Our rabbis have tried to discern the reasons and sources for such a prohibition, but I know that here in America, we are living the answer! The Israelites, when they were released from their slavery, left the land. African Americans stayed. And we can’t imagine that the slave owners were suddenly like, “You know, I’ll willingly letting you— source of my financial stability and livelihood—go, and I won’t harbor any animosity about the fact that I literally have no idea how to make ends meet without you!” (For a chuckle on this topic, read this letter from a freedman to his former master). Slavery in our country came to an end in name, but the oppression simply morphed into other forms, such as human trafficking, redlining and the prison industrial complex.

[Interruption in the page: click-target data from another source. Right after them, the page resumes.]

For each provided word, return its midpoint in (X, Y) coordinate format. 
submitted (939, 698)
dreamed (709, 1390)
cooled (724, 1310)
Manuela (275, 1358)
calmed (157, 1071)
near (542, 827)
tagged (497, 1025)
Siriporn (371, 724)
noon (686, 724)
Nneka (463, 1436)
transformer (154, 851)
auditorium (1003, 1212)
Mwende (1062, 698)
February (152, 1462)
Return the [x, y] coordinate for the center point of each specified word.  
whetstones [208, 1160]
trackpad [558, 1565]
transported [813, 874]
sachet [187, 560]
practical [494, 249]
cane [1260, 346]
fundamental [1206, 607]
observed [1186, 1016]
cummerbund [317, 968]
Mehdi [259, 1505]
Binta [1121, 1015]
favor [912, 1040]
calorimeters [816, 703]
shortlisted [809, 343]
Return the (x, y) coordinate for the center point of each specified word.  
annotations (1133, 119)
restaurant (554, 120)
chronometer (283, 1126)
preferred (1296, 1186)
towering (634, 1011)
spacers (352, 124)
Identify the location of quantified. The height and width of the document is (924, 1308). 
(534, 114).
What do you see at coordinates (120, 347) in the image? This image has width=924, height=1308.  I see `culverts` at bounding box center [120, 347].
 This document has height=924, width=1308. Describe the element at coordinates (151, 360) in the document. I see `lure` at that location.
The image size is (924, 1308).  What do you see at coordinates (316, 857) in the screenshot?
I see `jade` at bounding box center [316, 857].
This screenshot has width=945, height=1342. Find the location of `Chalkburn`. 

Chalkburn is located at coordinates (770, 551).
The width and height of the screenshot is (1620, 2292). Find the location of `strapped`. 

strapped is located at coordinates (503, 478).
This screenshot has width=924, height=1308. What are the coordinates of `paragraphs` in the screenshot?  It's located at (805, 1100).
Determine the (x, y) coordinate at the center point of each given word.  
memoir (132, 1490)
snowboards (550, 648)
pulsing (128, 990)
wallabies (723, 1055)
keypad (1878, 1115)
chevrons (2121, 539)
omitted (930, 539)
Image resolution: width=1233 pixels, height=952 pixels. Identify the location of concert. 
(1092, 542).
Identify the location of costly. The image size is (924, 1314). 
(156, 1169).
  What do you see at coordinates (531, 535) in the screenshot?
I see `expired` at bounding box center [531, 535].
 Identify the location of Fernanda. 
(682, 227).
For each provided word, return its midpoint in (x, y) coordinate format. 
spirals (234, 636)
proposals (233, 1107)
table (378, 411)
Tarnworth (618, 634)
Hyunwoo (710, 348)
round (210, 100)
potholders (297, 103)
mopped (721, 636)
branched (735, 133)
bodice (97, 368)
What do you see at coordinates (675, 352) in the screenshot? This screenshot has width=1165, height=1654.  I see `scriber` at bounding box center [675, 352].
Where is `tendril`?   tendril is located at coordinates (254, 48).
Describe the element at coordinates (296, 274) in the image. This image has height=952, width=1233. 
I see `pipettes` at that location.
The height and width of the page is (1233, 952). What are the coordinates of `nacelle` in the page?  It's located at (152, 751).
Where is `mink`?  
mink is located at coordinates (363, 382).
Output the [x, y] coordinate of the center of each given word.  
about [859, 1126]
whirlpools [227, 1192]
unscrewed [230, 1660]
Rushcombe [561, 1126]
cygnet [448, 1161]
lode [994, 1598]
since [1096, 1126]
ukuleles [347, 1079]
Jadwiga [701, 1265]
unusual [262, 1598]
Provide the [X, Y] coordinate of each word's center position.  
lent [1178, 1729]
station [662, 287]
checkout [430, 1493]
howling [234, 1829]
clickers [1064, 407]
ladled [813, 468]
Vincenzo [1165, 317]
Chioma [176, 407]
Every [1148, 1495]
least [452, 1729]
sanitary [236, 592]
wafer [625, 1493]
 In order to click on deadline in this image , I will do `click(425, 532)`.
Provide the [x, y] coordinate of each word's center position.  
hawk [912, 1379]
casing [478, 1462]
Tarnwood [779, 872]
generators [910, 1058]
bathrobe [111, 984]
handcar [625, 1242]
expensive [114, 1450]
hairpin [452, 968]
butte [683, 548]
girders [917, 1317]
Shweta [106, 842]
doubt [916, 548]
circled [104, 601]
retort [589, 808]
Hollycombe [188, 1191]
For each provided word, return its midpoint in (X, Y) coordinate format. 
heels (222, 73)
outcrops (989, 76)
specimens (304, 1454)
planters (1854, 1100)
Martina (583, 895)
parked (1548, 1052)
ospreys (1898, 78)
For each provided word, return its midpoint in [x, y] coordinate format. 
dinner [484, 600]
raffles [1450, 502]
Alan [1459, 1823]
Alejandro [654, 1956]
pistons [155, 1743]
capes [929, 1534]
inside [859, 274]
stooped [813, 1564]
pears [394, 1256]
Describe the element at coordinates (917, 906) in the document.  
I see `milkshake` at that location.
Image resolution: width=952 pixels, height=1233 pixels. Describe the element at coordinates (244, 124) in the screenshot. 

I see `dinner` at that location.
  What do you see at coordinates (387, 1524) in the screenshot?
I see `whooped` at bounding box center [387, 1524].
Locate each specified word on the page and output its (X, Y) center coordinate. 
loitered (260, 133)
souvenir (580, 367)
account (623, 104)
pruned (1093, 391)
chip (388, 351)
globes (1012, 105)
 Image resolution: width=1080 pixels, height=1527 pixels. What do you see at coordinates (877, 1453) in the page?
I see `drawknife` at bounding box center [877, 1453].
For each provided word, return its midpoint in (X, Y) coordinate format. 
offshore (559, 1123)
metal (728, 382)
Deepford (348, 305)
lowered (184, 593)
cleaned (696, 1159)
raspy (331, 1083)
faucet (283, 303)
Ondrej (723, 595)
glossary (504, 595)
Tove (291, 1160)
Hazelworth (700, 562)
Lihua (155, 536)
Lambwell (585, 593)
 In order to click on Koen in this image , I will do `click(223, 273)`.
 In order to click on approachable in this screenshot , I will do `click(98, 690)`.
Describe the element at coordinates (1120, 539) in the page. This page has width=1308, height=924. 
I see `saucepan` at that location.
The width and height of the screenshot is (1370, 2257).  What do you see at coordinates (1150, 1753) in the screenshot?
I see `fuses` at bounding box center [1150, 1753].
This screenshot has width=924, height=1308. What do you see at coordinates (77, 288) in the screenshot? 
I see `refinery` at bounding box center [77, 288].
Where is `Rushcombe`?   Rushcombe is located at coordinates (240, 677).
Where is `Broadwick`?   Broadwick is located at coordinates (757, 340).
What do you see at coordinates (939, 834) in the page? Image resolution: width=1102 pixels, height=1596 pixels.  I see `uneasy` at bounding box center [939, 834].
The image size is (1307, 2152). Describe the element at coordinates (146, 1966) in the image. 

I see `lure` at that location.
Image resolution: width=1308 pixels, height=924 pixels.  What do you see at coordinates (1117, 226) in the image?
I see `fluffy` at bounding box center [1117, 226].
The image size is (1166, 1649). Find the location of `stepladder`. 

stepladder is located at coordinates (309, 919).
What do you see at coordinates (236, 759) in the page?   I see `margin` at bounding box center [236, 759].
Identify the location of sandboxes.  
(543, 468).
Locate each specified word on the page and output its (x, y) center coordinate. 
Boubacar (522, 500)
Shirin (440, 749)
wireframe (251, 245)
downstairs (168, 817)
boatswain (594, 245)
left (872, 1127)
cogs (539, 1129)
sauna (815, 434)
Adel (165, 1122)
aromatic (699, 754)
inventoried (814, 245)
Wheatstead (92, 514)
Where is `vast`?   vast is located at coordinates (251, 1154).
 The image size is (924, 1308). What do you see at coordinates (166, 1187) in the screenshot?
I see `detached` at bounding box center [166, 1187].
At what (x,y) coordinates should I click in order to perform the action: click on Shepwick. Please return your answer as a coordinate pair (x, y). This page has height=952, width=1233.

We read in the Haggadah that “in every generation, we are commanded to see ourselves as one leaving Egypt.” This is because slavery wears a different cloak in different generations, and we have to see ourselves, see it for ourselves, and understand it in order to help those who are currently stuck in its grasp. We have to remain ever vigilant for those on the margins who are easily made targets and who are being silently and invisibly oppressed. We can’t look away; we have to see our oppression in their oppression.

Nana Tanzie’s life was recorded in the U.S. census records. Her race was listed as mulatto, meaning that she was most likely a child born of rape. I look at my daughter, who would also have been classified as mulatto back then, being that she has one black parent and one white parent. These two souls connected by blood, Galya and her great-great-great grandmother, my future and my past, one born of violence, the other of love.

Left to right: Josh Rothstein, Rabbi Berenbaum, her daughter Galya, and Be’chol Lashon’s Lindsey Newman. (Lindsey Newman)

After recounting the growth of the children of Israel, the first chapter of Exodus continues: “A new king arose over Egypt, who did not know Joseph. And this king said to his people: ‘Behold, the people of the children of Israel are too many and too mighty for us;  come, let us deal harshly with them, lest they multiply, and if we go to war, they join themselves with our enemies, and fight against us, and leave our land.” When I think about the imminent demographic shift in our society, I worry about the fear that people might have, not unlike Pharoah’s fear, of my daughter and her colorful peers. I worry that people will find new and creative ways to “deal harshly with them.”

Yet I also feel immense blessing because we are living in a time when more people are seeing, standing up, and speaking out. Those who have previously been silenced are being given a voice and have many people to fight and advocate for and with them. I am also tremendously blessed that I and my family are a part of the Temple Beth Zion community in Brookline, MA, which does not shy away from the long and difficult fight. We model our values as American Jews and live those values through action.

May we, as Jews and Americans, continue to find strength and be encouraged by the ever-relevant words of the Rev. Dr. Martin Luther King, Jr., from his 1963 Letter from Birmingham Jail: “The goal of America is freedom. Abused and scorned though we may be, our destiny is tied up with the destiny of America. Before the Pilgrims landed at Plymouth, we were here. Before the pen of Jefferson scratched across the pages of history the majestic words of the Declaration of Independence, we were here. … If the inexpressible cruelties of slavery could not stop us, the opposition we now face will surely fail. We will win our freedom because the sacred heritage of our nation and the eternal will of God are embodied in our echoing demands.”